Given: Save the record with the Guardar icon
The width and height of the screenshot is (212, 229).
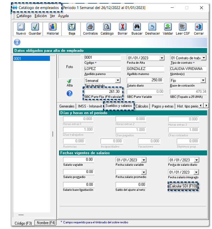Looking at the screenshot, I should point(35,27).
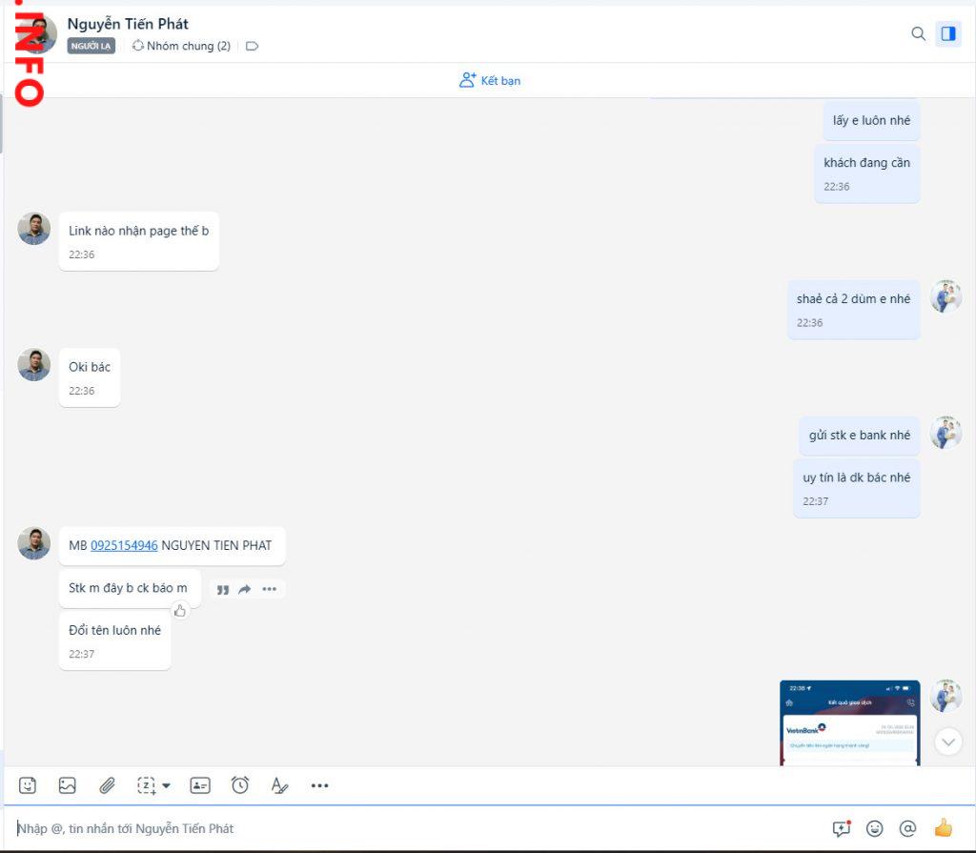Viewport: 976px width, 853px height.
Task: Open the sticker picker icon
Action: coord(28,785)
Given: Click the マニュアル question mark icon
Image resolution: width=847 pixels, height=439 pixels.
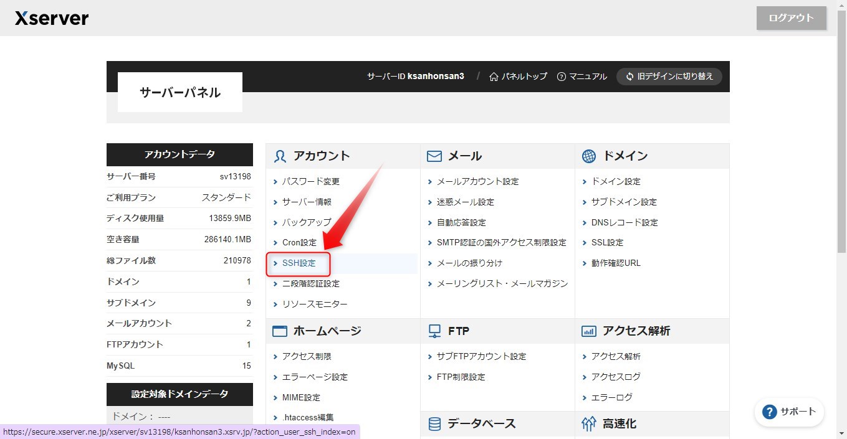Looking at the screenshot, I should 562,76.
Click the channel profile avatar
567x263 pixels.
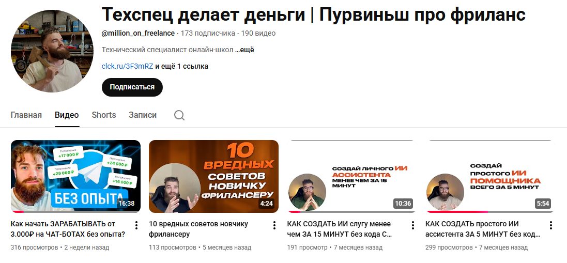52,51
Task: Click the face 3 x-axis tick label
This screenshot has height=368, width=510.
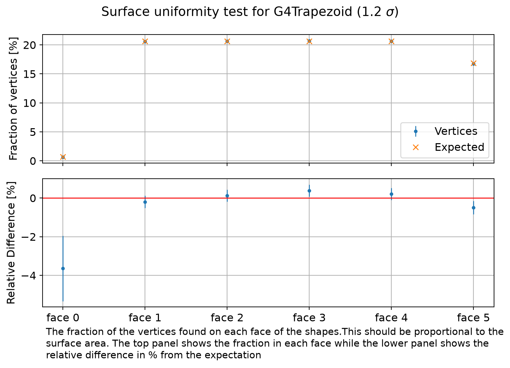Action: tap(309, 318)
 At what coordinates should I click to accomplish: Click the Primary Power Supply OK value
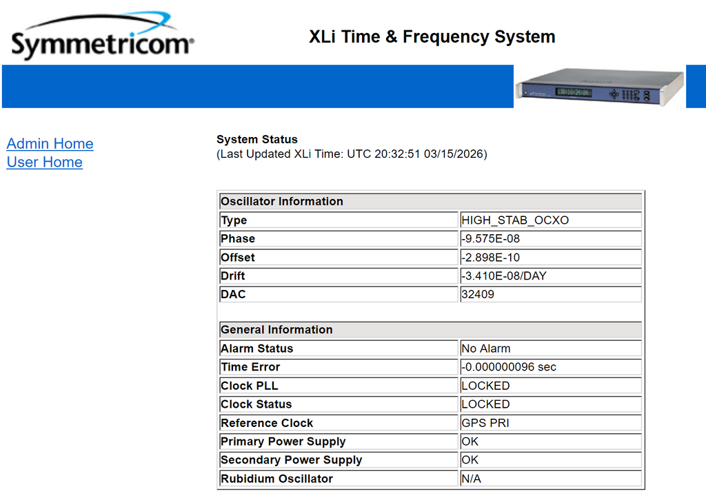pyautogui.click(x=470, y=441)
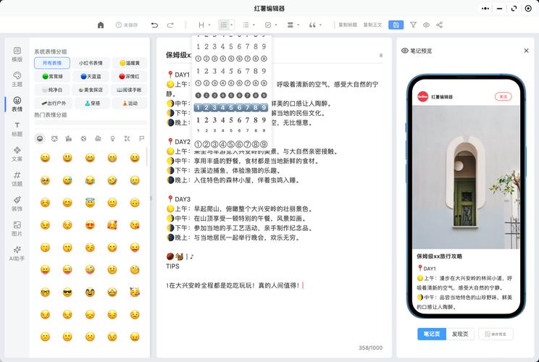This screenshot has height=362, width=539.
Task: Click the home icon in toolbar
Action: [101, 25]
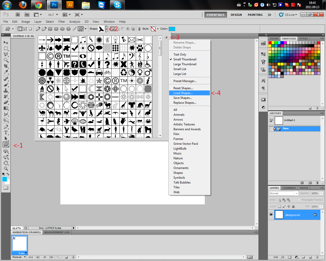
Task: Switch to the Swatches tab
Action: coord(289,39)
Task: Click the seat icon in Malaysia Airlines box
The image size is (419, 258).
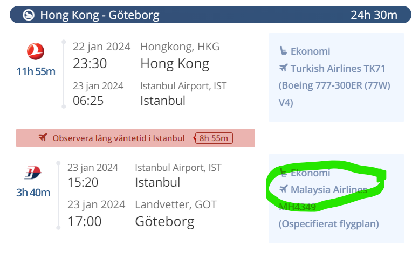Action: click(x=283, y=172)
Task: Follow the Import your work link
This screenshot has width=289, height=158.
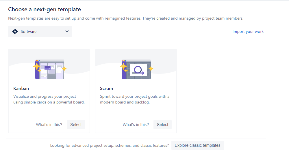Action: tap(248, 32)
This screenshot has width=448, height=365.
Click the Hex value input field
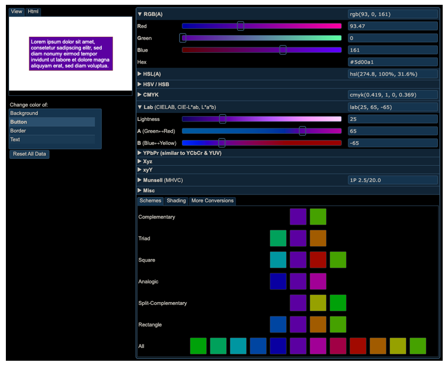point(393,62)
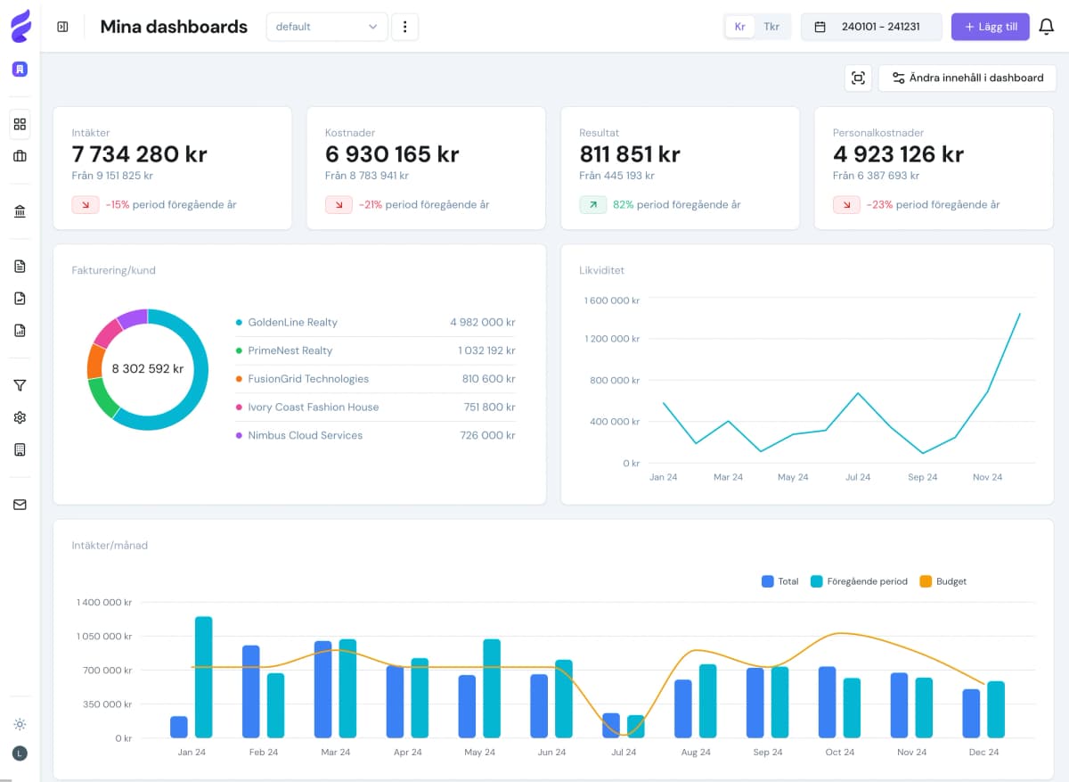
Task: Open the default dashboard dropdown
Action: tap(326, 27)
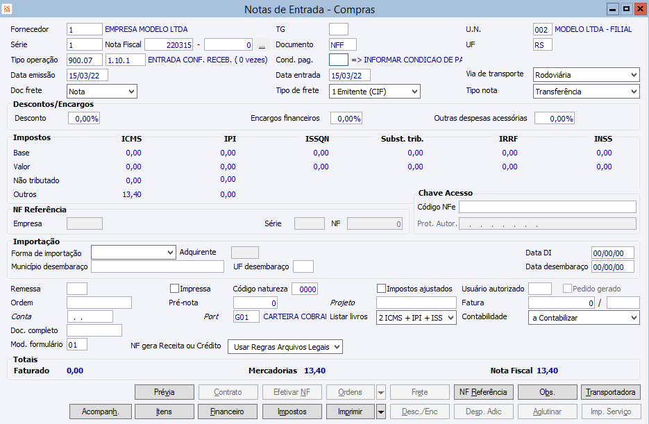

===

WORK ORDER
In the listing above, find the line with "Image resolution: width=847" and the line with "Task: Click the seat". Copy exactly those two and every line between, without the pictures.

OUTPUT FOR THIS EXERCISE
Image resolution: width=847 pixels, height=439 pixels.
Looking at the screenshot, I should 562,76.
Click the channel profile avatar
567x263 pixels.
52,51
Task: Click the face 3 x-axis tick label
This screenshot has height=368, width=510.
Action: tap(309, 318)
 At what coordinates should I click to accomplish: Click the Primary Power Supply OK value
pyautogui.click(x=470, y=441)
This screenshot has height=362, width=539.
Task: Click the home icon in toolbar
Action: [101, 25]
Task: Switch to the Swatches tab
Action: coord(289,39)
Task: Click the seat icon in Malaysia Airlines box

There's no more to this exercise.